Distributism also gave birth to other religious and non-religious organizations in both England and the United States dedicated to the resistance of capitalism and socialism through the ownership of small property, such as the Southern Agrarians and Dorothy Day’s Catholic Worker Movement. What makes the Catholic Land Movement unique among these is its local English focus and its dedication to the creation of small communities centered around Catholic agrarian families. The Catholic Church in England took on the distributist project and its training centers and fledging self-sufficient communities were the first physical manifestations of the economic and social theories promoted by Chesterton, Belloc, McNabb, and other local leaders.


Works Cited

Belloc, Hilaire. The Servile State. Boston: Le Roy Phillips, 1912.

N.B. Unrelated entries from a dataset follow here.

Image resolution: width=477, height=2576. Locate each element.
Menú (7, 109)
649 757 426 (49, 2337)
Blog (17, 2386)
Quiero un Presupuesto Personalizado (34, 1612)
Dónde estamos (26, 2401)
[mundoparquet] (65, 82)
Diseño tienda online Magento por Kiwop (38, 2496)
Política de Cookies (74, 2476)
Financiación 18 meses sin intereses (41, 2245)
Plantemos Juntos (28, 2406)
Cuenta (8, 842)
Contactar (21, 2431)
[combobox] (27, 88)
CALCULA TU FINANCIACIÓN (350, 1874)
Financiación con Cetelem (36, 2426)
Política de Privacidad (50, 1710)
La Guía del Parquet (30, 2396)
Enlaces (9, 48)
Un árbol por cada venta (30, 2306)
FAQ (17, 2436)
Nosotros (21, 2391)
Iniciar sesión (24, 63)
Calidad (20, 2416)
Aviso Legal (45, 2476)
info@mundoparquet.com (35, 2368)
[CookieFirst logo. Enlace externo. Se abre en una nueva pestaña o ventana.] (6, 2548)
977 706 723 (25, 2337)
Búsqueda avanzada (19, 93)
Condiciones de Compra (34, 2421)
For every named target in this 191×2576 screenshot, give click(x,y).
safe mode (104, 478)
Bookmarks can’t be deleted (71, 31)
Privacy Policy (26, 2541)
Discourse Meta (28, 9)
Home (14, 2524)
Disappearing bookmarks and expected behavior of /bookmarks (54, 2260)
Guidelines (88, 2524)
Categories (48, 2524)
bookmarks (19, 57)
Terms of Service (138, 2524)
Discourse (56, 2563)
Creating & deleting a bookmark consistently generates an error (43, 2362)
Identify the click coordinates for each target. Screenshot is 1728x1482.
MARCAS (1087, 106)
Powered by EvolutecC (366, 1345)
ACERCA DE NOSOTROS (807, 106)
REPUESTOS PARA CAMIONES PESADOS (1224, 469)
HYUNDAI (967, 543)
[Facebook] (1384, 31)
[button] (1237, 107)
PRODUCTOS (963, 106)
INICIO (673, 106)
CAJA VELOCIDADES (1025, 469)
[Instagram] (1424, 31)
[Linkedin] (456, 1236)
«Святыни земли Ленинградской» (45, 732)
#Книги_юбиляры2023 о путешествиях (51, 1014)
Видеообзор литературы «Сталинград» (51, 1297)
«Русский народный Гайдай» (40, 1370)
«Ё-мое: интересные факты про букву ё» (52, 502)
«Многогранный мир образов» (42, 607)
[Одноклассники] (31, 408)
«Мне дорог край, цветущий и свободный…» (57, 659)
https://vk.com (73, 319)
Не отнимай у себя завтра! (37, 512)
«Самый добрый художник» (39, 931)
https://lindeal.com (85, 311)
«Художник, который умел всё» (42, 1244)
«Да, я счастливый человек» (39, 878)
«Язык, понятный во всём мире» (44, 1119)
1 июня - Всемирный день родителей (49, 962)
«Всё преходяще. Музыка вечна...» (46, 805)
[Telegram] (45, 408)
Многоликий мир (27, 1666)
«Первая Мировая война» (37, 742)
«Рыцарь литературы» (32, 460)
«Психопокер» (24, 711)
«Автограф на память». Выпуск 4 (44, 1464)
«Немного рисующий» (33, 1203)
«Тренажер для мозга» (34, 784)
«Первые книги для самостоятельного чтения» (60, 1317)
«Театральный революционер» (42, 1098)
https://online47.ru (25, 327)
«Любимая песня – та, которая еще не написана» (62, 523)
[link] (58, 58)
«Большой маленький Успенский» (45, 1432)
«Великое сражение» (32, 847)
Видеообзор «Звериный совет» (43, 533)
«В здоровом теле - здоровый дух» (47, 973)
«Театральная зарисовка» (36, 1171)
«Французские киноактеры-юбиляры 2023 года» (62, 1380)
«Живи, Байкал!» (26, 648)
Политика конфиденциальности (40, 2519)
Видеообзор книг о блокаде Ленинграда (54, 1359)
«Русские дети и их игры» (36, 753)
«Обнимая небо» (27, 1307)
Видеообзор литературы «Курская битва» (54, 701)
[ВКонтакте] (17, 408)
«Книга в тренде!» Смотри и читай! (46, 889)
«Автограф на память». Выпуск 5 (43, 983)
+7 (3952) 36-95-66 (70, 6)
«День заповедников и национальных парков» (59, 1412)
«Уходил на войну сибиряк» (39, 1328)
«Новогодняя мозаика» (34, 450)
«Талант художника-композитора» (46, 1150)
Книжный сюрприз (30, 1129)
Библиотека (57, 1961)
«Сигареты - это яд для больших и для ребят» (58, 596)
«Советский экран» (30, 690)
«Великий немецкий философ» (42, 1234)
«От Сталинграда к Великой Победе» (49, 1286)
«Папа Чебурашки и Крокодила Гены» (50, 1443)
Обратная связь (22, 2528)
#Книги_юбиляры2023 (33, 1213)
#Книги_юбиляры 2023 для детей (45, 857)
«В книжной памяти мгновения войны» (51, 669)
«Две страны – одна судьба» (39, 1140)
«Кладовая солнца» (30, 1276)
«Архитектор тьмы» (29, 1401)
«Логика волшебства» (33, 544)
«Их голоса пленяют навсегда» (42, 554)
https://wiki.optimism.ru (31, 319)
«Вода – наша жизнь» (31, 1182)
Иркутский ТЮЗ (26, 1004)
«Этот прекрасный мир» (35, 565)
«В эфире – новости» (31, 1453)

Belloc, Hilaire, ed. Flee to the Fields. Norfolk, VA: IHS Press, 2003.

Carlyle, Thomas. Past and Present. New York: Charles Scribner’s Sons, 1843.

—. “Signs of the Times.” In Thomas Carlyle: Critical and Miscellaneous Essays. Vol. 2. New York: Charles Scribner’s Sons, 1869. 56-82.

Chesterton, Gilbert K. The Outline of Sanity. Norfolk, VA: IHS Press, 2001.

Jebb, Reginald. “The Community.” In Flee to the Fields. Ed. Hilaire Belloc. Norfolk, VA: IHS Press, 2003. 81-92.

Maxwell, George. “The Restoration of the Crafts.” In Flee to the Fields. Ed. Hilaire Belloc. Norfolk, VA: IHS Press, 2003. 119-130.

McNabb, Vincent. The Church and the Land.

—. “The Family.” In Flee to the Fields. Ed. Hilaire Belloc. Norfolk, VA: IHS Press, 2003. 69-77.

McQuillan, John. “Training for the Land.” In Flee to the Fields. Ed. Hilaire Belloc. Norfolk, VA: IHS Press, 2003. 21-24.

Rerum Novarum: Encyclical Letter of Our Holy Father by Divine Providence. Pope Leo XIII on The Condition of Labor. May 15, 1891. In Seven Great Encyclicals. Ed. William J. Gibbons. Glen Rock, NJ: Paulist Press, 1963.

Robbins, Harold. “The Line of Approach.” In Flee to the Fields. Ed. Hilaire Belloc. Norfolk, VA: IHS Press, 2003. 48-62.